[Records from a data source]
--- START ---

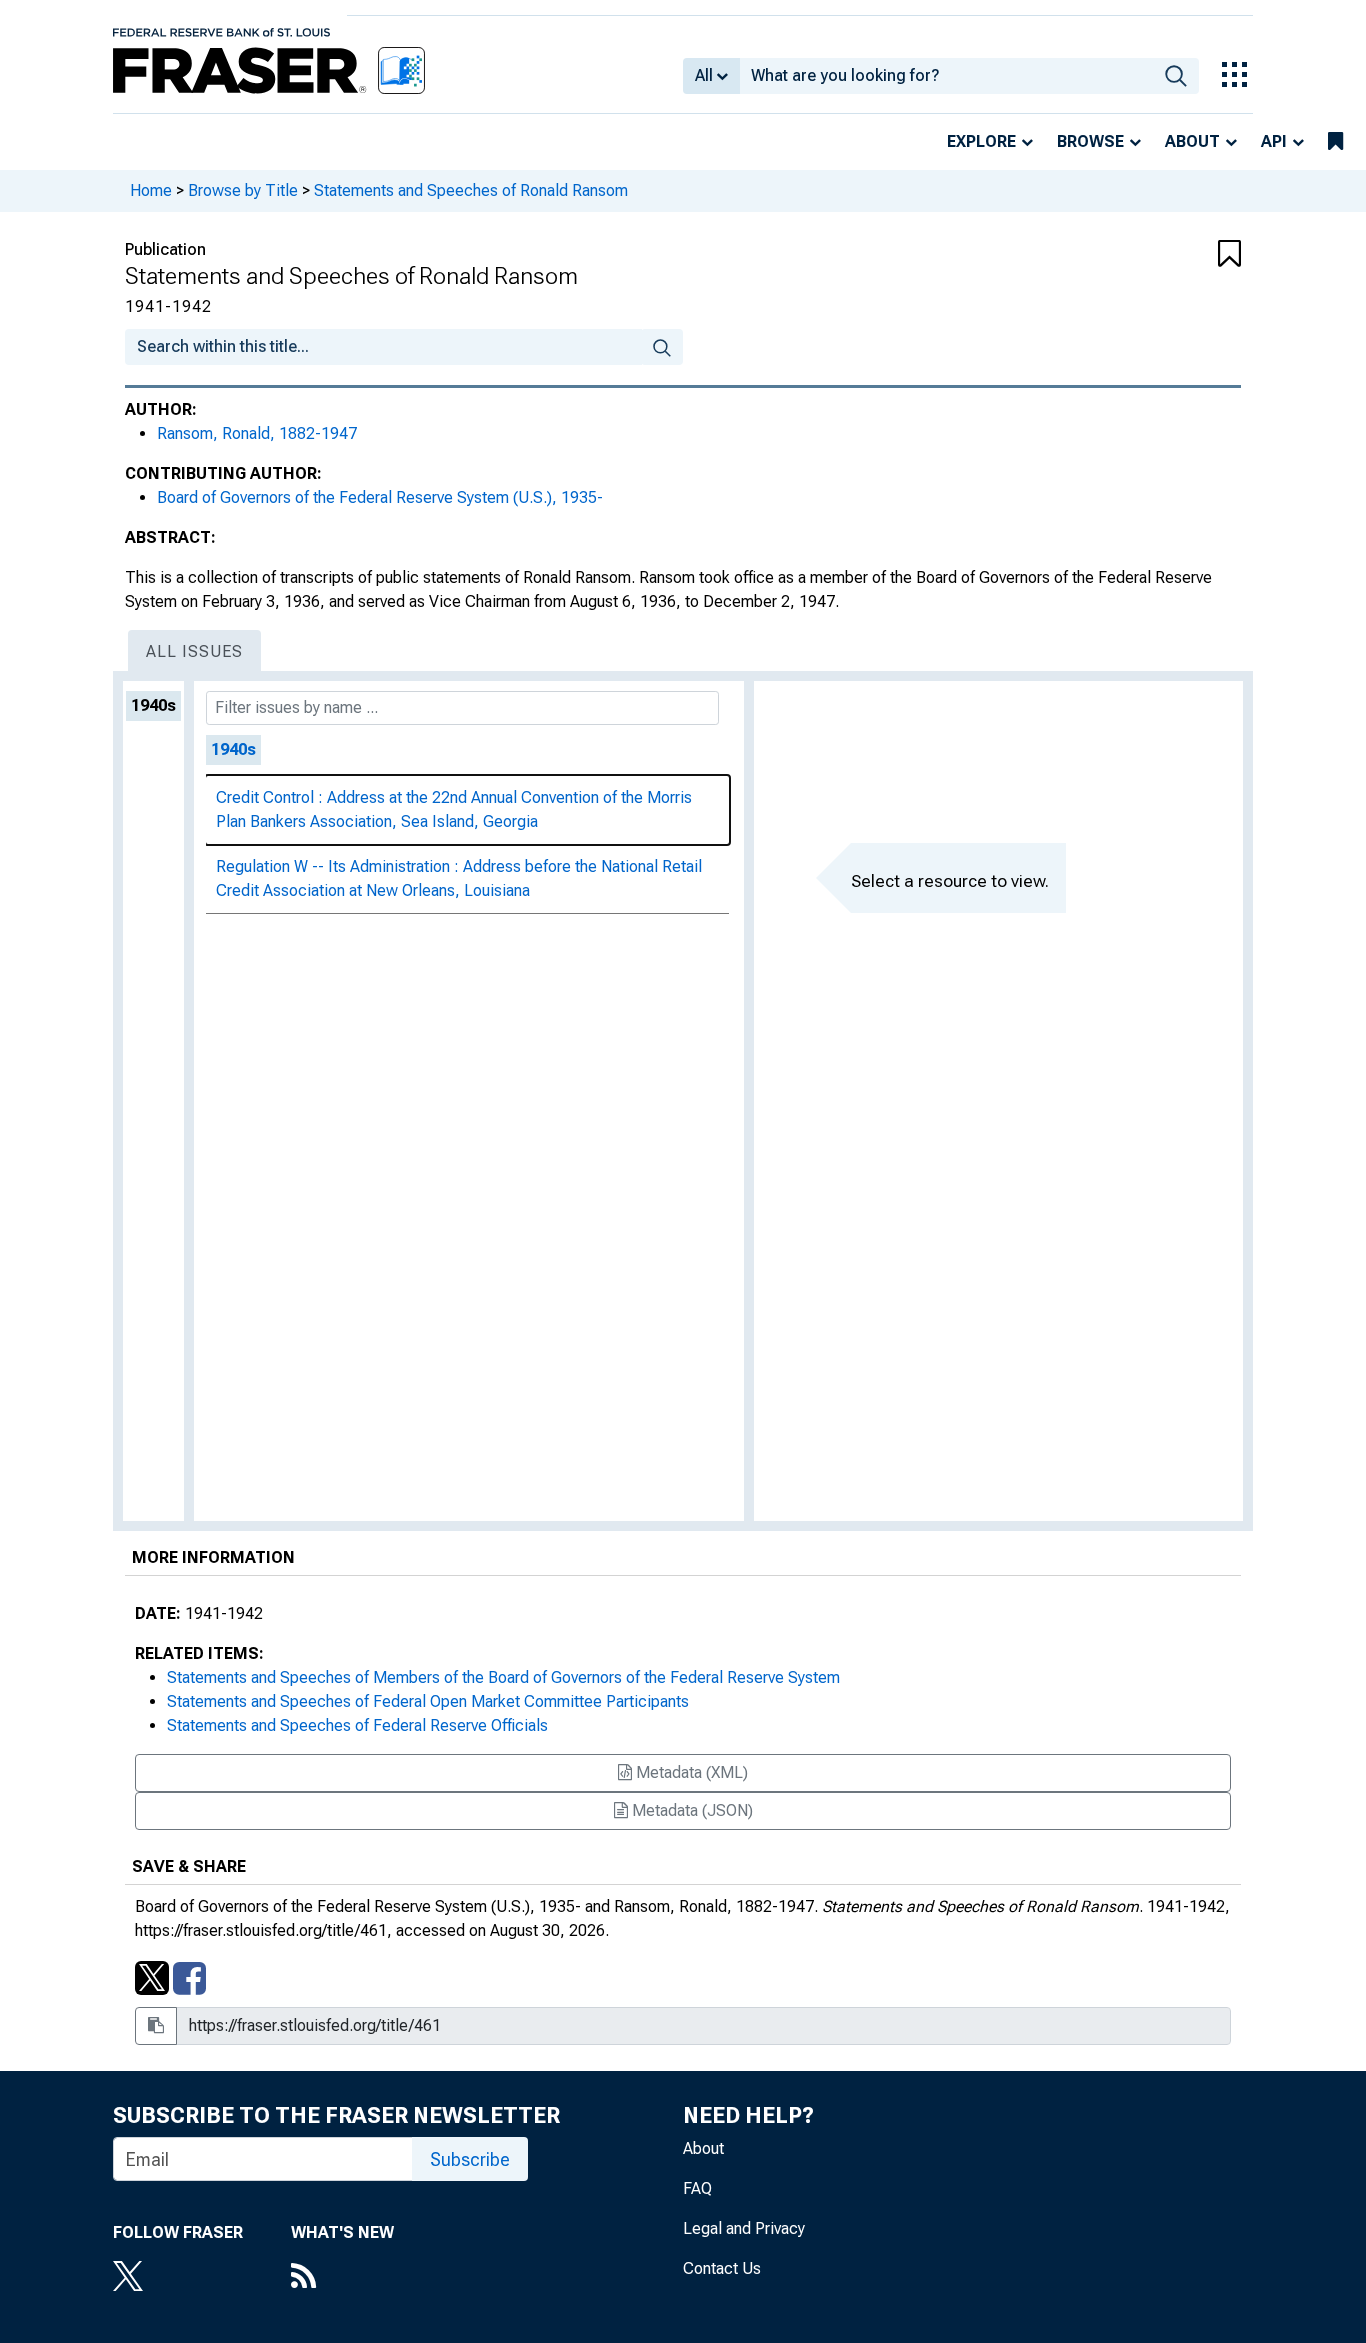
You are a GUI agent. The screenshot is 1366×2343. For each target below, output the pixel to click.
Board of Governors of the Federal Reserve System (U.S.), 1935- (380, 497)
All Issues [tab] (194, 651)
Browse (1090, 141)
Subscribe (470, 2159)
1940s (153, 705)
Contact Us (722, 2268)
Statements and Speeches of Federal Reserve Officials (357, 1725)
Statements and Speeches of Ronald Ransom (471, 190)
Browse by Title (243, 190)
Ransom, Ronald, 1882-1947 (257, 433)
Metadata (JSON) (690, 1810)
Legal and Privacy (744, 2228)
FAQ (697, 2188)
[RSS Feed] (342, 2278)
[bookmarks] (1335, 142)
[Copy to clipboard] (156, 2026)
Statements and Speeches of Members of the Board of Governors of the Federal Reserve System (503, 1677)
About (1192, 141)
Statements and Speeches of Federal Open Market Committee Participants (428, 1701)
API (1274, 141)
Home (151, 190)
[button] (1148, 255)
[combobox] (946, 76)
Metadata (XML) (690, 1772)
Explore (981, 141)
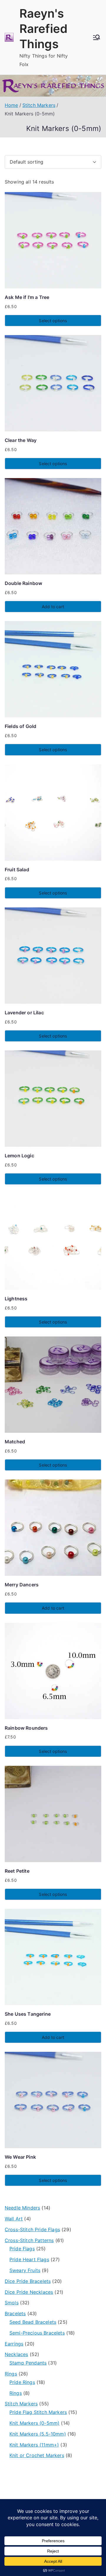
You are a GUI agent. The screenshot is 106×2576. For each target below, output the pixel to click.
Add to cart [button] (53, 606)
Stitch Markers (38, 105)
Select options (53, 320)
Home (11, 105)
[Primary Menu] (96, 37)
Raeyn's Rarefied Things (43, 28)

--- END ---

DESCRIPTION OF THE TASK
An exact restatement is expected of the lines from the line containing "Metadata (JSON) (690, 1810)" to the end of the data above, pictures excluded.

ANSWER TO THIS TASK
Metadata (JSON) (690, 1810)
Legal and Privacy (744, 2228)
FAQ (697, 2188)
[RSS Feed] (342, 2278)
[bookmarks] (1335, 142)
[Copy to clipboard] (156, 2026)
Statements and Speeches of Members of the Board of Governors of the Federal Reserve System (503, 1677)
About (1192, 141)
Statements and Speeches of Federal Open Market Committee Participants (428, 1701)
API (1274, 141)
Home (151, 190)
[button] (1148, 255)
[combobox] (946, 76)
Metadata (XML) (690, 1772)
Explore (981, 141)
You are a GUI agent. The screenshot is 106×2576. For each target below, output the pixel to click.
Add to cart [button] (53, 606)
Stitch Markers (38, 105)
Select options (53, 320)
Home (11, 105)
[Primary Menu] (96, 37)
Raeyn's Rarefied Things (43, 28)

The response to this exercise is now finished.